We didn't know the easy way at first, so I treated J to a 3 hour tour of western Ohio, which included a bar in LaGrange, a lot of google failure, and an upcoming Jars of Clay concert advertised on the side of a barn.

Once we found the right road though, it was SO simple. I'm not telling you the road. Promise me your first born. Bring me the golden feather. Guess.

So this place was built in the 70s by some corrupt doctor who drew out the plans himself, then got arrested before the building was finished. And no one has touched it since. Except whoever really loves Stacey, and some local Crips. What?

We found the murder hole, and a lot of rusty building materials that J liked a lot. I guess the whole building is much more interesting architecturally than my untrained eye can tell. Supposedly the Doctor drew his plans out on a roll of paper towels?

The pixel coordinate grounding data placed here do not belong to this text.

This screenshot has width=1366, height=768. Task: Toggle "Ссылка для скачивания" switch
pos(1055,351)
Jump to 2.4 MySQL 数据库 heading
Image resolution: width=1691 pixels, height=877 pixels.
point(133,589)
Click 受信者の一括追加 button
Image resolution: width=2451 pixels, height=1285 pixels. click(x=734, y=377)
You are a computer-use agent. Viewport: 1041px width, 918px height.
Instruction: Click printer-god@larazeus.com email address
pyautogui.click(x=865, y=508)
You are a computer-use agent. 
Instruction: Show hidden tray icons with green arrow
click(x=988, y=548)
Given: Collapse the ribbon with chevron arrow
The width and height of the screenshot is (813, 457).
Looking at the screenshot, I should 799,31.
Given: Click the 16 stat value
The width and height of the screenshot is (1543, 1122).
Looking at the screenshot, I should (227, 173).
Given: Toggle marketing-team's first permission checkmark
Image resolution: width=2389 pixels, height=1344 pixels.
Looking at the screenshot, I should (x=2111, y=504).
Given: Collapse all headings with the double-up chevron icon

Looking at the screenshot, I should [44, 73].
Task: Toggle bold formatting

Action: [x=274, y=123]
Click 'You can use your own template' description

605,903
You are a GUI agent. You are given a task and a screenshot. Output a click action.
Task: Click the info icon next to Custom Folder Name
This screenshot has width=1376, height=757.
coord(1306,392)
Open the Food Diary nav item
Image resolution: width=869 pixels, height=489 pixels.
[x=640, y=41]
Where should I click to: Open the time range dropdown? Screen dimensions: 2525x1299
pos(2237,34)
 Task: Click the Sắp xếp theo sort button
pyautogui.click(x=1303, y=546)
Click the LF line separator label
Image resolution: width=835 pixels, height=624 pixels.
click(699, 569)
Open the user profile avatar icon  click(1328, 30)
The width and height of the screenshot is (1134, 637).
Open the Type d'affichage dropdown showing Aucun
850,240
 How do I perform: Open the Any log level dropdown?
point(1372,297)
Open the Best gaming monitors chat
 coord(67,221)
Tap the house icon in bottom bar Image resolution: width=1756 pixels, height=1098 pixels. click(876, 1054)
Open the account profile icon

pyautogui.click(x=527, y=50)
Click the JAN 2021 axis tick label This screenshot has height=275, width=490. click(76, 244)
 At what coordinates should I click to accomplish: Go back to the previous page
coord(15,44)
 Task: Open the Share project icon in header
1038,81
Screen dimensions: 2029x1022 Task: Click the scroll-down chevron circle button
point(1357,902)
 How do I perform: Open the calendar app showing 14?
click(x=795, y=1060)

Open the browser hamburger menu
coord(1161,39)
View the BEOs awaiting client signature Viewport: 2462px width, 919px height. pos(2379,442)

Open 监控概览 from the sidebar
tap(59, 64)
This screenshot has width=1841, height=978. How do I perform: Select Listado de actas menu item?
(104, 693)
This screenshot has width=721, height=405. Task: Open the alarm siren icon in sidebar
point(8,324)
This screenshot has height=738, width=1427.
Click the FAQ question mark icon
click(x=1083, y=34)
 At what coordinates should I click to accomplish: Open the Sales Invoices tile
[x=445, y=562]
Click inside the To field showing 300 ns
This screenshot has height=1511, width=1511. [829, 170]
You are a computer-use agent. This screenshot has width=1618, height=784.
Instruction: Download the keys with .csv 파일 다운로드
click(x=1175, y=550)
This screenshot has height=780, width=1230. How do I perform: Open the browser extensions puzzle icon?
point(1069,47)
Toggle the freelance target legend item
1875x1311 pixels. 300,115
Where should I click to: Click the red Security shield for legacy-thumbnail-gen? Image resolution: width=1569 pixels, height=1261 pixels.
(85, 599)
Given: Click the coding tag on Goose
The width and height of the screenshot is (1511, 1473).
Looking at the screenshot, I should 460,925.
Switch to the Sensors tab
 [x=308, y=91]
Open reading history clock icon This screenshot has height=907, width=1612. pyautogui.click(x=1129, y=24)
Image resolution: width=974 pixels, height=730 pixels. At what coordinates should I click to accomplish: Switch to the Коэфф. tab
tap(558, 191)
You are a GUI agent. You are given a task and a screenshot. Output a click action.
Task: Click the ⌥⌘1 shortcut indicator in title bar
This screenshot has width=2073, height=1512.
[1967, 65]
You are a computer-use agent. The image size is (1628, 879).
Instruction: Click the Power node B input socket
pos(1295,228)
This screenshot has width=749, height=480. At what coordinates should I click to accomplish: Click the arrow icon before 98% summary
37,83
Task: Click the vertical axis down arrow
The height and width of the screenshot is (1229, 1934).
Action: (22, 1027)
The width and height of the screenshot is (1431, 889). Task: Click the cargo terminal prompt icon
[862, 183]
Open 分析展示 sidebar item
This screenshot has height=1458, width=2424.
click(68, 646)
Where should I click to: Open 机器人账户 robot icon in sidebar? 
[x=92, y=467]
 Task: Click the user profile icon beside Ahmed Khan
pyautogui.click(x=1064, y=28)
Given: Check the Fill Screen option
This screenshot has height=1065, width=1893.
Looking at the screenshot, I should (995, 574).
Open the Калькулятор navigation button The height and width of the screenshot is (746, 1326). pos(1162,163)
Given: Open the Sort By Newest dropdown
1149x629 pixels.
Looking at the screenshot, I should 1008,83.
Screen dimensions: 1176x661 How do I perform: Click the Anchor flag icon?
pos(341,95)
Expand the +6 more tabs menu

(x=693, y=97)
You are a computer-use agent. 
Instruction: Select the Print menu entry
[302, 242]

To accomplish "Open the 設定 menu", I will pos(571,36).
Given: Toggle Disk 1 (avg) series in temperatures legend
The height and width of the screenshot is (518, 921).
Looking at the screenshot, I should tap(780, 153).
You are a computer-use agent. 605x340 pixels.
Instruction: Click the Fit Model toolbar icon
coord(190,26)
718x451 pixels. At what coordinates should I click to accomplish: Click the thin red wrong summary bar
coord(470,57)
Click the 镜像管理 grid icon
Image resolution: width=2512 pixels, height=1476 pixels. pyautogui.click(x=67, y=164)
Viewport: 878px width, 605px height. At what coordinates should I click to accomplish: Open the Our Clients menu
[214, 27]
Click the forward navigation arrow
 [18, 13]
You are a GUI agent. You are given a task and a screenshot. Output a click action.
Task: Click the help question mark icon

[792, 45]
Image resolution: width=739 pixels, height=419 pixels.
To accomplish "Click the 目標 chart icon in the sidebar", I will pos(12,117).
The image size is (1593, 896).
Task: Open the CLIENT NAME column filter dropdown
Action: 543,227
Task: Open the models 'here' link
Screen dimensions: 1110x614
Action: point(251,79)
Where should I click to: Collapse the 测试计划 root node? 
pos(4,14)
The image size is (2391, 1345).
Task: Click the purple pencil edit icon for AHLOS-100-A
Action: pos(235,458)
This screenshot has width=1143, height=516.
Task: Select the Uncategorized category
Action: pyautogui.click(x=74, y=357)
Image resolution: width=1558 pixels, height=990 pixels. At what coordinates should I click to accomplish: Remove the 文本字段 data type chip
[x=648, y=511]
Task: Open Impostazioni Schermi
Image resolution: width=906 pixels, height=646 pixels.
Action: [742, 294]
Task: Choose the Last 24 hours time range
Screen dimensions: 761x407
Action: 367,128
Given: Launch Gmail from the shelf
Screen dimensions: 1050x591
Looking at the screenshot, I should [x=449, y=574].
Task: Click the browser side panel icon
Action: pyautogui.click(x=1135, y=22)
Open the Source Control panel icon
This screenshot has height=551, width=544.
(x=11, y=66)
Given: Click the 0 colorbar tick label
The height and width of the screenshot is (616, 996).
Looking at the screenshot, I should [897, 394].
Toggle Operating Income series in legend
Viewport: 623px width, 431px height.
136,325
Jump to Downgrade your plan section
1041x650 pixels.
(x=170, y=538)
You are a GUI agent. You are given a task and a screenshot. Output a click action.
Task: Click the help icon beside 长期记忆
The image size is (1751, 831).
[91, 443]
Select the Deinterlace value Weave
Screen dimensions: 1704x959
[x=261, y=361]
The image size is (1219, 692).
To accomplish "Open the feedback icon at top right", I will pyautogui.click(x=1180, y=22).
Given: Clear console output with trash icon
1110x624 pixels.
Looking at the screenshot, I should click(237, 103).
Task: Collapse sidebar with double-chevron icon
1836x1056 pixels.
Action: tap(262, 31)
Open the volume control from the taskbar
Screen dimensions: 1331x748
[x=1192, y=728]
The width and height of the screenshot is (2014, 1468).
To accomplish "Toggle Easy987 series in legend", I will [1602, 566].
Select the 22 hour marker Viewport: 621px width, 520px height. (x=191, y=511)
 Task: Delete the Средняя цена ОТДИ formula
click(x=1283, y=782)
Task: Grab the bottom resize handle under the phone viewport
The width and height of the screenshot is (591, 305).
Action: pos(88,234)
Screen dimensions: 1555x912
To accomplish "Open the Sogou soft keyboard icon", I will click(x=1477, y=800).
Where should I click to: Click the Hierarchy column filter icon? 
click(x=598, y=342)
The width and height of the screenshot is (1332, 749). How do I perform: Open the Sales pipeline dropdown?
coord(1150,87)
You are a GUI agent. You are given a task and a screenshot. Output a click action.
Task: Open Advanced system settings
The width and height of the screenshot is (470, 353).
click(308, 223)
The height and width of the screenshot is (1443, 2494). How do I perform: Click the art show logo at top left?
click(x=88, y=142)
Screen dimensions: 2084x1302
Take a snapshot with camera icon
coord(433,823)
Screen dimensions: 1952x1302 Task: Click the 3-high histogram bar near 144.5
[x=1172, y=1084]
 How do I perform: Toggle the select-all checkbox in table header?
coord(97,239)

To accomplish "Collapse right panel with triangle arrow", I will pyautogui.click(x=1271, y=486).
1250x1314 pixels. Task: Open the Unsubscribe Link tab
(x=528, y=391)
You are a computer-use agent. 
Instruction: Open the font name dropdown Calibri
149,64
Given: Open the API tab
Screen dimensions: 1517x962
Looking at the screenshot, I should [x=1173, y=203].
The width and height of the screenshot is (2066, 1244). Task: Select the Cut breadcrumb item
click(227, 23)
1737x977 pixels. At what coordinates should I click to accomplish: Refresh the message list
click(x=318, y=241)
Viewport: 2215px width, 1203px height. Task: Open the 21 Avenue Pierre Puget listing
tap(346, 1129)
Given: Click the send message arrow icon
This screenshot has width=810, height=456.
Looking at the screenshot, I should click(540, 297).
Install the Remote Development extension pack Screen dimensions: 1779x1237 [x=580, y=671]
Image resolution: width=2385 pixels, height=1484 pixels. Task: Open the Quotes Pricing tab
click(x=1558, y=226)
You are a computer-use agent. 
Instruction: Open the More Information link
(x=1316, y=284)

There's also supposed to be a treasure hidden within the walls, so there's lots of punched out places. But I suspect if he had that much money? His wife would have torn the place down trying to find it. Or not tried to sell the place for 300,000.

Taking pictures of places like this, it impresses me how easily the rocks already seem part of the landscape. I think maybe 30 years is my perfect abandon point, before things become unrecognizable, but as they become organically inclined. Maybe I'll only search out things exactly as old as me.

More pictures can be found here.

*also Mordicai gave him the book to give to me, about dogs and humans. Which was very nice but also kind of cruel because I want a dog so badly. Maybe by the time I've finished reading it, I will be scared of their feral intelligence and be cured. Anyway, due credit should be given for thoughtful thoughtfulness.


  1. I smeared him with those books!

  2. I've been wanting to go to this place FOREVER.

    you've inspired me.

  3. M - you are right. You did smear him. You ooze books as well. Also you do it over distance!

  4. I saw the "i love stacy"! made me laugh.

  5. FYI for all you castle freaks. After a street argument with a property owner that I saw today who's property you have to cross to get to the castle, this is what you should do to avoid any confrontations w/ this a$$hole who is for your information a retired cop who will call the sheriff in a min. and they respond becuae he is one of their own. Spoke with the property owner and he said to tell everyone so you don't have anymore problems w/ the retired cop to just come to his proerty in Flint Ridge located at 11176 Arrowhead Dr., Grafton ( the entrance is off off state rt. 57 northbound side) right by the Grafton Rd. exit. Or just load the address in your GPS. He said to just park in his driveway or on the street and walk behind his house and follow the path across the creek to the castle. If anyone says anything to you, just tell them you are taking pictures for your college photography class. Spread the word becuse the cop on Butternut Ridge ( or known also as Lorain Rd) has been prosecuting trespassers for crossing over onto his part of the property to get to the castle. GET THE WORD OUT ASAP

  6. How reliable is the above information?

  7. Make me want to try the back way

  8. I mean, is this legit? Is that owner really and truly cool about people going back there?

  9. Yeah, for future reference, the above info is incorrect. You WILL get f---in' yelled at, and the property owner WILL threaten his "dog" on you. And by "dog" I'm pretty sure he meant "gun". Because there was no dog.